La terza guerra mondiale è già in atto: la strage del 22 marzo al Crocus City Hall di Mosca ha imposto un balzo nella spirale della guerra. Che riflessioni fai della situazione attuale, della guerra, la sua tendenza e le sue ricadute?
È chiaro che la strategia militare adottata finora si è rivelata completamente fallimentare e ci sta portando a una escalation su cui da tempo cerchiamo di mettere in guardia.
Gli sforzi diplomatici per la pace oggi devono essere centrali, perché bisogna rimediare a tutti gli errori che sono stati fatti. Il nostro paese ha conosciuto la guerra, sa cosa significa e quanta morte e distruzione porta con sé. Dobbiamo assolutamente scongiurare il rischio di una terza guerra mondiale.

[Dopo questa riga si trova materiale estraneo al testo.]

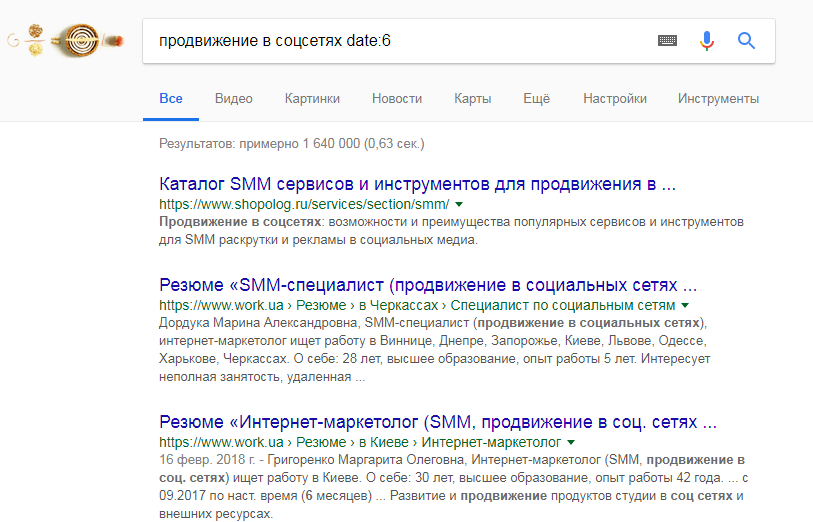Viewport: 813px width, 522px height.
Task: Open the Карты tab
Action: point(472,99)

Anche il nostro paese è in guerra, come ben dimostrano le missioni militari italiane nel Mar Rosso dove la velina dello “a scopo difensivo” non regge. In parlamento, il M5s ha presentato una mozione per dare una parvenza di pacifismo ed equidistanza al ruolo dell’Italia nell’operazione salvo poi sostenere queste misure. C’è dibattito dentro e intorno al M5s sulla questione? La pace e il rispetto della Costituzione sono da sempre valori fondanti del M5s, come spieghi questa votazione?
Il Movimento 5 Stelle è compatto per la pace e per il rispetto della Costituzione, senza alcun dubbio. Il sì alla missione Aspides è condizionato a una missione che sia solo difensiva e a patto di un aggiornamento costante del parlamento.
Se il clima dovesse mutare, valuteremo di conseguenza.